First time BPO buyers can select proven innovators, but the second-time buyers have a challenge on their hands to escape BPO purgatory
As the following data illustrates, both buyers and service providers of BPO services are equally disappointed with each others’ provision of resources and technology to meet their expectations of achieving innovation. Considering 38% of enterprise customers view innovation in BPO as critically important to their operational leadership, with a further 50% viewing it as quite important, this is becoming a major concern for the future of BPO services:
While the present disappoints, hope for future innovation is abundant
While buyers are clearly not seeing a lot of business value beyond operational delivery today, they see abundant potential for innovation in both generic processes and industry-specific domains.Major findings, which will be featured in a forthcoming HfS Research report, include the following dynamics:
More innovation has currently been achieved across industry-specific, analytics, supply chain and general accounting processes. Customer care, recruitment, payroll and management reporting are noticeably failing to meet customer expectations.
The potential to achieve innovation across many core business processes is huge. This was notably cited in industry-specific process and analytics areas, in addition to some maturing BPO domains, namely procure-to-pay, and payroll and recruitment.
Major impediments to buyers achieving innovation included unempowered governance teams, and ineffective change management and communications.

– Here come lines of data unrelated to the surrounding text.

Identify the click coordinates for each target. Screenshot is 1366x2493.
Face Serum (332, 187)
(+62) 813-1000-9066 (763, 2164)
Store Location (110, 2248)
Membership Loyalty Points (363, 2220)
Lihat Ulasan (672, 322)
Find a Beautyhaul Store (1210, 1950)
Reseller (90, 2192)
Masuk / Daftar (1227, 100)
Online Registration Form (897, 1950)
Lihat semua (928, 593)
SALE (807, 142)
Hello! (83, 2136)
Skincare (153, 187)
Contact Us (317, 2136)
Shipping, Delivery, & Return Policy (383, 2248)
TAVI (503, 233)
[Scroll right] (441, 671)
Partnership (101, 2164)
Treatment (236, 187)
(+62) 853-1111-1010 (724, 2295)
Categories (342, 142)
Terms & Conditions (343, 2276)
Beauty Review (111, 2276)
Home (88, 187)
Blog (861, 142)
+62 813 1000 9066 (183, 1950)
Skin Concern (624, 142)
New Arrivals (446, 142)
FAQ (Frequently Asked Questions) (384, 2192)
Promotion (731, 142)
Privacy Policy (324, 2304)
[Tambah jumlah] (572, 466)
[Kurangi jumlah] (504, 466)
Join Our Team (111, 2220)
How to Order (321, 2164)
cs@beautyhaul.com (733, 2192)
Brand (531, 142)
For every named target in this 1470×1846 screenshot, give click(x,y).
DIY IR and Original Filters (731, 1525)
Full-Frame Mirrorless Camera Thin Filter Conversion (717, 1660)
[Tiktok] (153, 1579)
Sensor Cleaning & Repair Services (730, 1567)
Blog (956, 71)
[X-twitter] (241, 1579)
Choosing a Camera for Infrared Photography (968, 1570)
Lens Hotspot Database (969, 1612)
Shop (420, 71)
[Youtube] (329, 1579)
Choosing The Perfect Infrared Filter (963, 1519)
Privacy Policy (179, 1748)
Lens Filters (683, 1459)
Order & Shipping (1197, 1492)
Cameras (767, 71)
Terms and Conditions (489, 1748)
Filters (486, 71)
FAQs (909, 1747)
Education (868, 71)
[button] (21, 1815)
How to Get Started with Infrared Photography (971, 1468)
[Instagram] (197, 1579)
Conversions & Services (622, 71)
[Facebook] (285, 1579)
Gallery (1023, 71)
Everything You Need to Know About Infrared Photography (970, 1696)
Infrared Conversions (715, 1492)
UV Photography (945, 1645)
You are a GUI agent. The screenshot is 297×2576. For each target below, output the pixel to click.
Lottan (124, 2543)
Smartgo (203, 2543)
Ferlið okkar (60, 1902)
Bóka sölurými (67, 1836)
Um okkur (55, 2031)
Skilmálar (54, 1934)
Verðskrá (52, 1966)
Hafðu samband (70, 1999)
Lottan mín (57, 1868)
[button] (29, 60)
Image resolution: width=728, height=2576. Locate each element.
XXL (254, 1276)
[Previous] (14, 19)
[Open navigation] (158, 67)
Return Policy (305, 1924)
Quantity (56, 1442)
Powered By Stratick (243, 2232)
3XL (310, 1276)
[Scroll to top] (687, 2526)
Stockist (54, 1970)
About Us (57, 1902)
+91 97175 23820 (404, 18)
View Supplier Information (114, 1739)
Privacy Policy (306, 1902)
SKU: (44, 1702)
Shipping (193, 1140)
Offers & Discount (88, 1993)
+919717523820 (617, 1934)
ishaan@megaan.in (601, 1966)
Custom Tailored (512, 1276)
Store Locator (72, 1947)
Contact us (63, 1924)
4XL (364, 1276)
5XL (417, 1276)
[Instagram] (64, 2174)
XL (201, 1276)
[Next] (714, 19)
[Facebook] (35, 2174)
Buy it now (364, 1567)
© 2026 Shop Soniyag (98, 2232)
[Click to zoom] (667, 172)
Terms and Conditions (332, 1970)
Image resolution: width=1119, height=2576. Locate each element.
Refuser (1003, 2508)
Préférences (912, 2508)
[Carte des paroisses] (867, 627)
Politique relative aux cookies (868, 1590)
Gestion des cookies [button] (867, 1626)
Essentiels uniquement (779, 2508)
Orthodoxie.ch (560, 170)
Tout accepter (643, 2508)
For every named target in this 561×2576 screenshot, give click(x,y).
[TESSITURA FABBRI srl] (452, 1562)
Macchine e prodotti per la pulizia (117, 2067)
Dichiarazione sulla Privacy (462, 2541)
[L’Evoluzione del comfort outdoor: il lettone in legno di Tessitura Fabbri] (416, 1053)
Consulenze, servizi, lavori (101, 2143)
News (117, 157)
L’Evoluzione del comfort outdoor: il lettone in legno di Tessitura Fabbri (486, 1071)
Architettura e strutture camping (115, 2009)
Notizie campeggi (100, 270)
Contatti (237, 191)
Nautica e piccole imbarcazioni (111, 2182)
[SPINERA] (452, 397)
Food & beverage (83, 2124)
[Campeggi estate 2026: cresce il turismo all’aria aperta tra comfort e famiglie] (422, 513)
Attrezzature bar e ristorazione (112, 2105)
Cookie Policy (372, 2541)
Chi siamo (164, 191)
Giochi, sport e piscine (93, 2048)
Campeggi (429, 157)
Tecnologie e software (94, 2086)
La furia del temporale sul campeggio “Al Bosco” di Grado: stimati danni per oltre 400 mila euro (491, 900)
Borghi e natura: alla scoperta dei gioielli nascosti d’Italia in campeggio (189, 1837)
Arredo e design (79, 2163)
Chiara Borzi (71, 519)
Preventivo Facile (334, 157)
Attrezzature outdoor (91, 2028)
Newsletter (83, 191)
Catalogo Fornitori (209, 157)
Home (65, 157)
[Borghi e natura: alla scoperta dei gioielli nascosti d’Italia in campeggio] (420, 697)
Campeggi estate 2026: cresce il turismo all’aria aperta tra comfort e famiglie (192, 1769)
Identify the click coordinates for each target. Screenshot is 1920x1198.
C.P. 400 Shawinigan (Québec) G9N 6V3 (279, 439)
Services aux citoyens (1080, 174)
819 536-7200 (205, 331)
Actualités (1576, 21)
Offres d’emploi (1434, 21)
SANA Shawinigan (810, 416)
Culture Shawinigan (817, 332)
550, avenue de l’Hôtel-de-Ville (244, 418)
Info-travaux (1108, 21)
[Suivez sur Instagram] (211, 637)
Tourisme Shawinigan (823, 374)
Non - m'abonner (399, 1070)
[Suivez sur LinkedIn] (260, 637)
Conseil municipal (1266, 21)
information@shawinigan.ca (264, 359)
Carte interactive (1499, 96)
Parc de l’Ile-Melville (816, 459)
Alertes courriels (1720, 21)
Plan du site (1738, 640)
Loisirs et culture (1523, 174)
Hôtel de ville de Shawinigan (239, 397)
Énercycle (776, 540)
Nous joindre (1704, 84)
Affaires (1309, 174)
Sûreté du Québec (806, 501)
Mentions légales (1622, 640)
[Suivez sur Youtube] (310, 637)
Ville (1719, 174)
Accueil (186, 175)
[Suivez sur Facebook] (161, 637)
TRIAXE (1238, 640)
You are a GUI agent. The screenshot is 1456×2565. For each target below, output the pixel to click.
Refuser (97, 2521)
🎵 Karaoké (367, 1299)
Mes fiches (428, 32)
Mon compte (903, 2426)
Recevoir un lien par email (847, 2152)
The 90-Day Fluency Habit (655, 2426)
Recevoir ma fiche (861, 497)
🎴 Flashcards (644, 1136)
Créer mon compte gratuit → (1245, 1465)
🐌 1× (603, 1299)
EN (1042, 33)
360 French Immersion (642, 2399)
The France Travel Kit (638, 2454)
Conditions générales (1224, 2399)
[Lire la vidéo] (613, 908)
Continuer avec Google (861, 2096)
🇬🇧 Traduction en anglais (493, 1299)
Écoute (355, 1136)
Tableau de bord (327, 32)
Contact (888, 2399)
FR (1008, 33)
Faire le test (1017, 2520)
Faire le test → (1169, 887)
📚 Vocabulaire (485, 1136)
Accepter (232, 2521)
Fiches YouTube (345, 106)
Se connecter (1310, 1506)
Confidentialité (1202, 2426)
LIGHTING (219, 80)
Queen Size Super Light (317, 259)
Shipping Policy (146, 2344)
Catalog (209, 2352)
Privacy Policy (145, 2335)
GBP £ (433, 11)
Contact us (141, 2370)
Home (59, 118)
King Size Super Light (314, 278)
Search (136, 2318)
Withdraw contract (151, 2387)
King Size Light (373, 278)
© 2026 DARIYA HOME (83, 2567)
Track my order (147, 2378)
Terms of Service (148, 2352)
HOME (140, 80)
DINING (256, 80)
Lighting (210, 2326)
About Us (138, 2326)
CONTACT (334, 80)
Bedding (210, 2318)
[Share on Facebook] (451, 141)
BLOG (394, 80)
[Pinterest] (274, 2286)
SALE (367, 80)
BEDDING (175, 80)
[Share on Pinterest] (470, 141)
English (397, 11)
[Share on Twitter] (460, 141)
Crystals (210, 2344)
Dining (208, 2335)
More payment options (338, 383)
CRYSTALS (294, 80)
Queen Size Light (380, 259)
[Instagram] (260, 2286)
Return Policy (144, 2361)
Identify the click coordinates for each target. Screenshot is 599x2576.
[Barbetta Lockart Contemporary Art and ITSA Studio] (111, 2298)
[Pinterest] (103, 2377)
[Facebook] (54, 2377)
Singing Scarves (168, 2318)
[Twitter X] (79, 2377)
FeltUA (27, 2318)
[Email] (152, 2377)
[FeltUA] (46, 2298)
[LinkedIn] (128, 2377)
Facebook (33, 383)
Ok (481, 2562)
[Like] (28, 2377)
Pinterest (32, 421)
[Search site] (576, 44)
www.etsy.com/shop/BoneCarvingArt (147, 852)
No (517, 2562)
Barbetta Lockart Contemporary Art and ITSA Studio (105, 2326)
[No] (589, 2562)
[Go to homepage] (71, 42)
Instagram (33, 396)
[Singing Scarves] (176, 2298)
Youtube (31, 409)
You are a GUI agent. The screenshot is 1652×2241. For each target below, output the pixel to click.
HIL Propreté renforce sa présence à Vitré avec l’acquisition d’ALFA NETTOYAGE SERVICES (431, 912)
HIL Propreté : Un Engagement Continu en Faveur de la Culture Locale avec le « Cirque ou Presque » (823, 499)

The Bottom-line: escape-plans from BPO purgatory are bring hatched, but the hard work starts now
All-in-all, an increasing majority of buyers are aware they can achieve innovation, and know the potential is there to do exactly that. Moreover, most realize the blame doesn’t always sit with their service provider – it rests with both parties to work together to a well-crafted plan that introduces innovative goals and milestones over time, that do not derail from meeting service levels that actually matter. This involves developing more partnership-oriented relationships with their service providers, increased IT-enablement of business processes, and developing gain-sharing metrics based on business outcomes.
Stay tuned for Part II, which will take a look at the specific processes where innovation is currently being achieved, and – perhaps more importantly – where their is real innovation potential in the future…
* The survey, entitled “Are you Achieving Innovation in BPO”, was conducted in May 2010 by HfS Research, in conjunction with the Shared Services and Outsourcing Network’s (SSON) network of senior finance and operations executives. It received 588 participants that encompassed senior decision-makers within buy-side enterprises, BPO service provider executives and outsourcing advisors.
For the purposes of the study, “Innovation in BPO” was defined as “the customer going beyond transactional / operational work to achieve new productivity gains and /or new revenue streams by implementing new practices through unique, creative methods.”